James Cridland, radio futurologist, is a conference speaker, writer and consultant. He runs the media information website media.info and helps organise the yearly Next Radio conference. He also publishes podnews.net, a daily briefing on podcasting and on-demand, and writes a weekly international radio trends newsletter, at james.crid.land.

 

Above: Geneva, the closest city to an airport lounge in the world. Want expensive watches, expensive lingerie or expensive chocolate? You’re in luck! Still, the nice thing about Geneva is that you can literally walk from the aeroplane to the EBU’s offices.

Switzerland will be the next country to turn off FM, in favour of DAB+ and online. Unsurprisingly, there’s a campaign going on to save FM, by 76-year-old Roger Schawinski, who’s the CEO of Radio 1, a radio station based in Zürich.

Radio 1 is also on DAB+ in Switzerland: it highlights DAB+ first on its website, and has a considerably larger transmitter area on DAB+ than FM. Commercial stations are off FM in January 2023; public radio goes early in August 2022 – so this is a gift to commercial radio, which stands to gain from public radio switching early; and a gift to Radio 1, saving them money on FM transmission and gaining a larger potential audience.
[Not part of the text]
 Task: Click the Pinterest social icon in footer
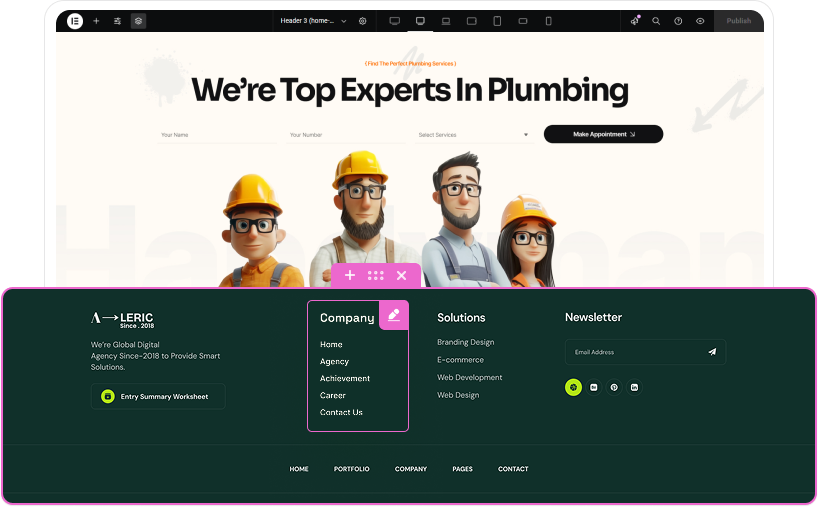(x=614, y=387)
Yet, to turn off FM is “an incomprehensible decision”, and would be a “fatal mistake”, says the campaign, which leans on data to make its point.

  • “Almost a third of Swiss people use FM”, the campaign claims; though it’s an unsourced statistic. The Swiss government says that actually 27% of all radio listening is to FM, but only 12% of people use it. Is this confusion between ‘reach’ and ‘hours’?
  • 58% of cars in Switzerland don’t have DAB+ in them, the campaign argues: a figure the government agrees with; though 99% of all new cars have it so that’ll change rapidly, and actual usage in-car is already higher for DAB+ (47%) than it is FM (45%).
  • And the third (and fourth) argument is that new radios are expensive and why throw perfectly good radios away. A new DAB+ radio for your car “costs more than 1000 francs” (US$1,105, £795), it says – in reality, the Pure Highway DAB car adaptor costs 99 francs ($110, £79), though that doesn’t include any fitting.
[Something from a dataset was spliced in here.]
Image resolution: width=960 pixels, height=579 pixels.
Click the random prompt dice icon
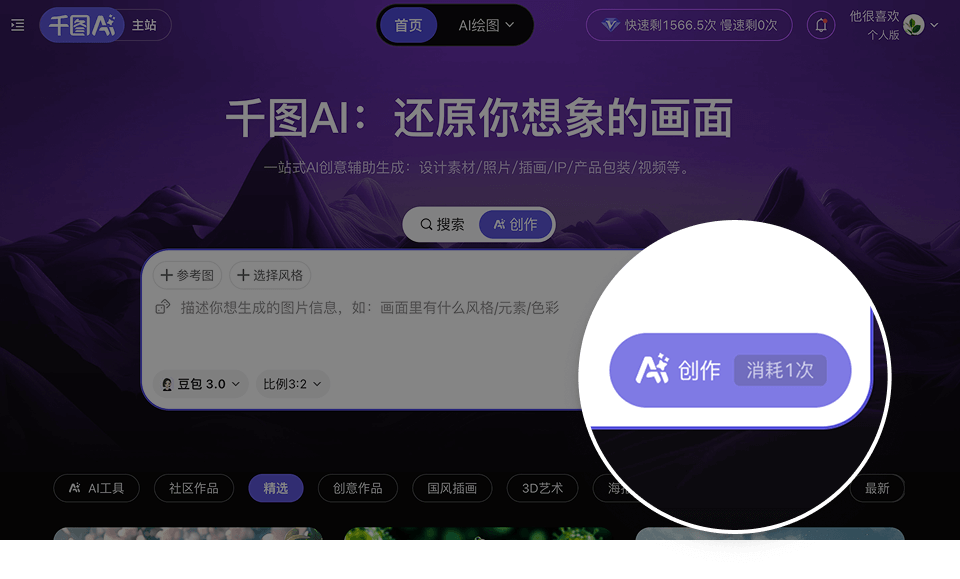(162, 307)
I’m all for 76 year-olds leading a campaign against change; I’m only 50, and there’s plenty of change that I don’t like much either in the world right now. But it strikes me that this campaign is rather too late: the Swiss listening public have already, by and large, made their minds up that the future’s digital.
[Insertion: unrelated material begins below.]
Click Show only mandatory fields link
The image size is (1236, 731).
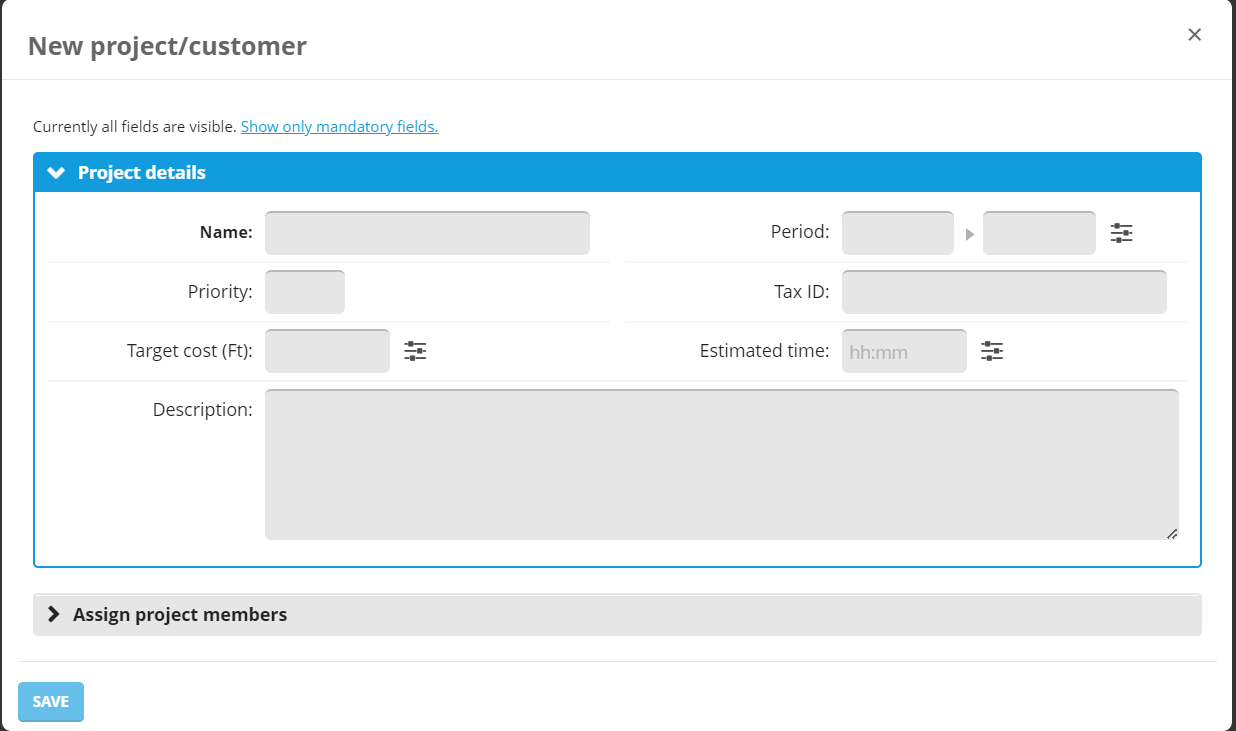[x=339, y=127]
  • SCA have announced 10 new DAB+ music stations on LiSTNR – lest the Swiss campaign be a little confusing, this is a bit more confusing: LiSTNR is an online radio streaming app, but they’ve announced “10 new DAB+ music stations” on it. The stations are DAB+ if you’re in Hobart in Tasmania – but on LiSTNR, they’re just music stations, delivered to the app. Odd choice of words.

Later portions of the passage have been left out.